The manager of a vacation resort has claimed that, on average, a guest spends at least $3000 at the resort during a one week stay, including meals and entertainment. A member of the accounting staff does not believe the amount is that high. They authorize you to settle their dispute. You take a Simple Random Sample (n = 18) of guests that had stayed a the resort over the last several weeks.

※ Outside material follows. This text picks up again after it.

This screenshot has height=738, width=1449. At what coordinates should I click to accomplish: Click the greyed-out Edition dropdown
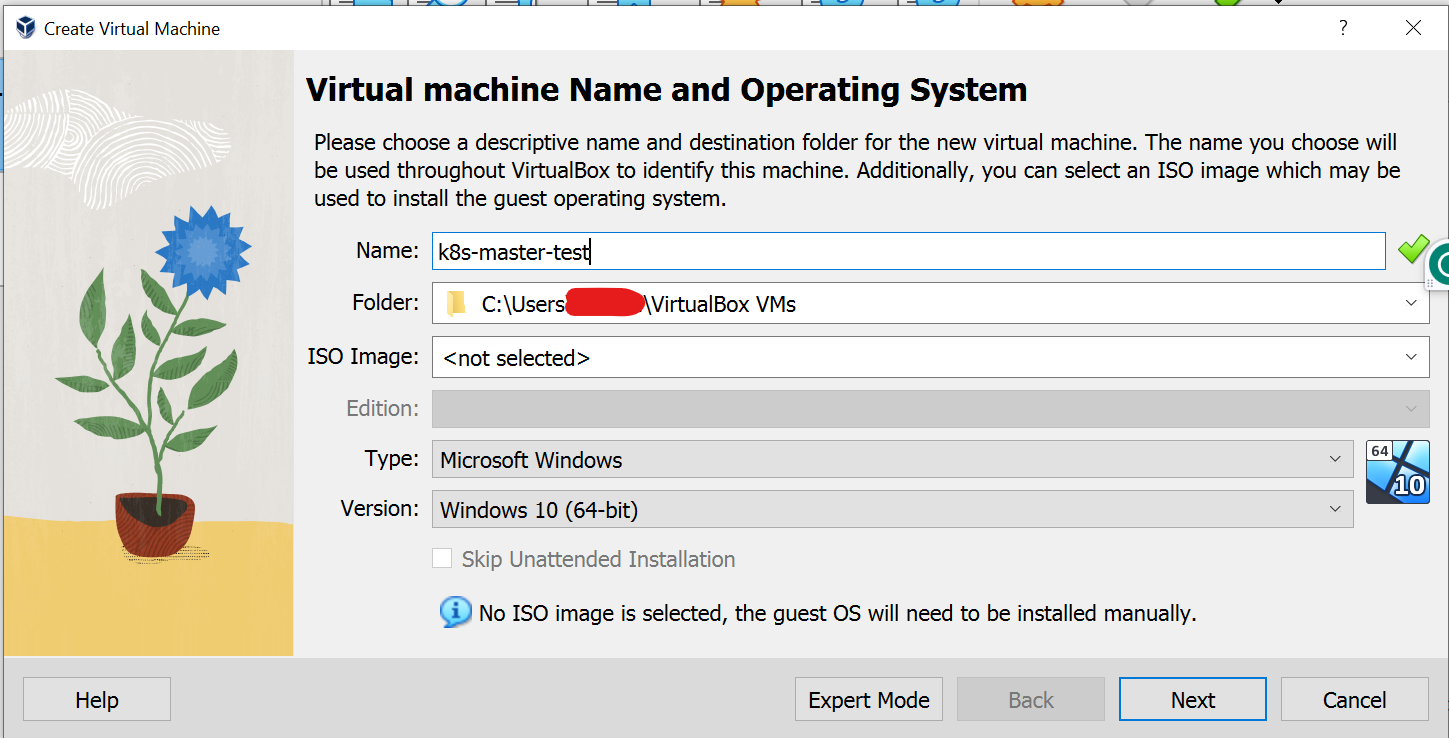click(930, 409)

Tracking the spending of these guests at the resort you determine that the guests spend a mean of $2925 with a standard deviation of $93. Test the manager's claim that the guests spend a mean of $3000 or more versus the accountant's claim that the mean is actually less than $3000. You may assume a = .05 and the population is symmetric and mounded.

a.p0 (Ho Ha

b. p0 What is the critical value of the test statistic?

c. p0 State the decision rule

d. p0 Sketch the region(s) of acceptance and rejection in the graph

e. p0 Show the calculated test statistic and then state the statistical decision.

f. p0 What would you tell the manager and accountant about their dispute?

Ho: µ ≥ 3000 -->this is the null hypothesis.

Ha: µ < 3000 -->this is the alternate or alternative hypothesis.

You can use a one-sample t-test formula for this problem since the sample size is less than 30.

Using a t-table at 0.05 level of significance for a one-tailed test (alternate or alternative hypothesis shows a specific direction) at 17 degrees of freedom (df = n - 1 = 18 - 1 = 17), check for your critical value. This will determine your rejection region.

Does the test statistic from the t-test formula exceed the critical value from the t-table? If it does, reject the null. If the test statistic does not exceed the critical value from the t-table, do not reject the null. You can draw your conclusions from there.

I hope this will help get you started.